L'Espagne veut "mettre Zidane à la retraite"
La presse espagnole espère samedi que la jeunesse et l'envie de la Seleccion suffiront à terrasser la "vieille" France et à envoyer le meneur de jeu des Bleus et du Real Madrid Zinedine Zidane à la retraite, lors des 8e de finale du Mondial-2006 de football mardi à Hanovre.
"Nous allons mettre Zidane à la retraite", proclame en Une le quotidien sportif Marca, ajoutant en pages intérieures à propos du coq gaulois, emblème de l'équipe de France: "Nous allons le déplumer".
"La rivalité entre les deux nations fait que, pour les deux pays, cette rencontre transcende l'aspect sportif", écrit Marca, et va au delà du "respect mutuel" entre deux équipes qui ne voulaient pas se rencontrer.
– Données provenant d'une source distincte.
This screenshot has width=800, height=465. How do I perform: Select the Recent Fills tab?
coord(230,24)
Marca estime que la France va tenter de "gagner la guerre psychologique" avant même le "choc des générations" de mardi. Il cite le sélectionneur français Raymond Domenech qui a évoqué "une petite histoire personnelle avec la France" (Luis Aragones, le sélectionneur espagnol, avait voulu motiver José Antonio Reyes avec des insultes racistes envers Thierry Henry, son coéquipier à Arsenal).
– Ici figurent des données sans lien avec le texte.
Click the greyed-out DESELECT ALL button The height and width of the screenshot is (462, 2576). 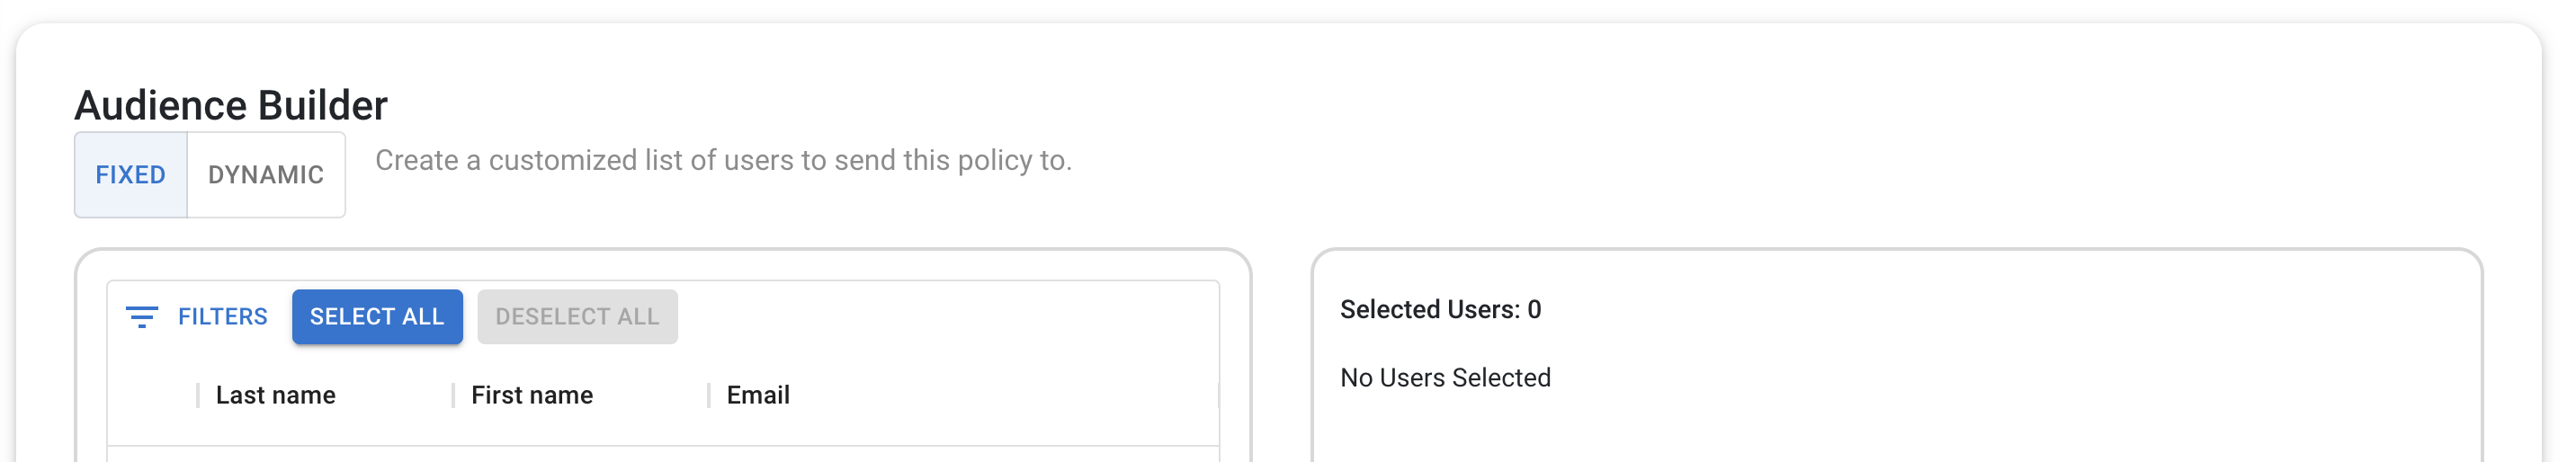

Après le jeu plus convaincant des "Bleus", vendredi face au Togo (2-0), et la performance en demi-teinte des remplaçants espagnols contre l'Arabie saoudite (1-0), l'autre grand journal sportif espagnol, AS, met en garde contre toute euphorie déplacée, même s'il croit en la victoire.
"Je vois la France comme le Real Madrid des sélections: une équipe dotée de plusieurs joueurs glorieux il y a cinq ans, mais plus autant aujourd'hui", écrit son éditorialiste. "L'Espagne va rejouer avec ses titulaires, et battre la France. Et battre la France, 'caray' (+Bon sang!+), cela a plus d'allure que battre la Suisse ou la Corée du Sud", ajoute-t-il.
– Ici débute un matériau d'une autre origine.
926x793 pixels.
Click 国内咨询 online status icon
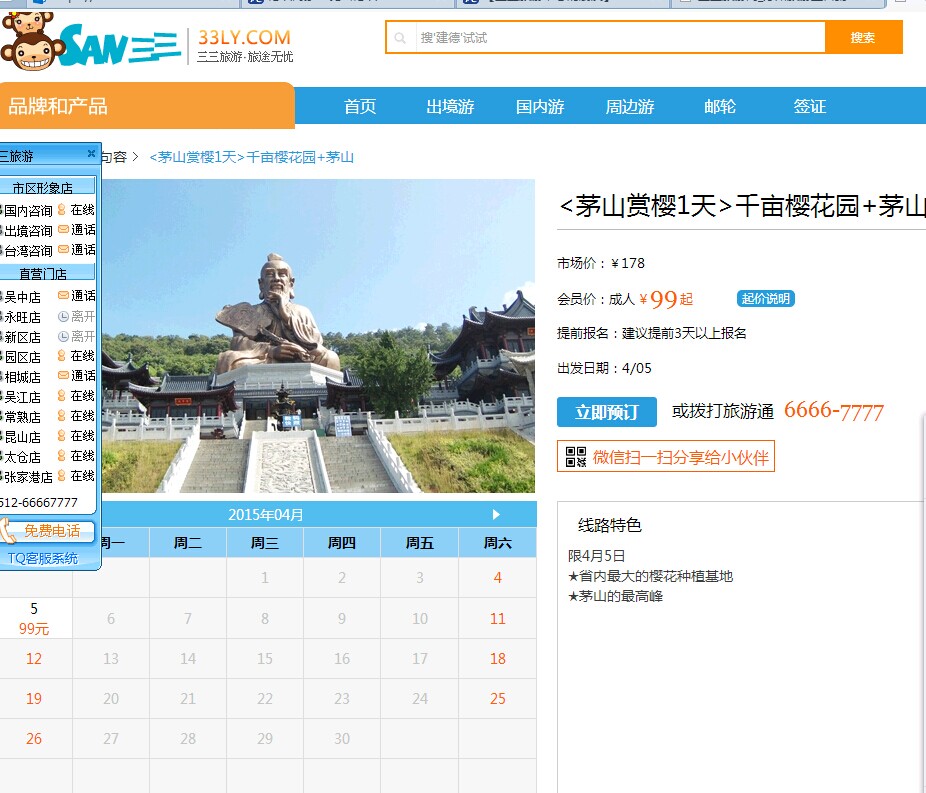62,210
Sous le titre "l'adversaire non-désiré", le quotidien généraliste El Mundo rappelle qu'Aragones préférait tout adversaire à la France en raison de ses individualités.
Résumé de l'enjeu vu de Madrid: "La menaçante France d'Henry ou la décadente France de Zidane? Laquelle rencontrera l'Espagne mardi à Hanovre? C'est le doute qui, à partir de maintenant, va gagner la Seleccion".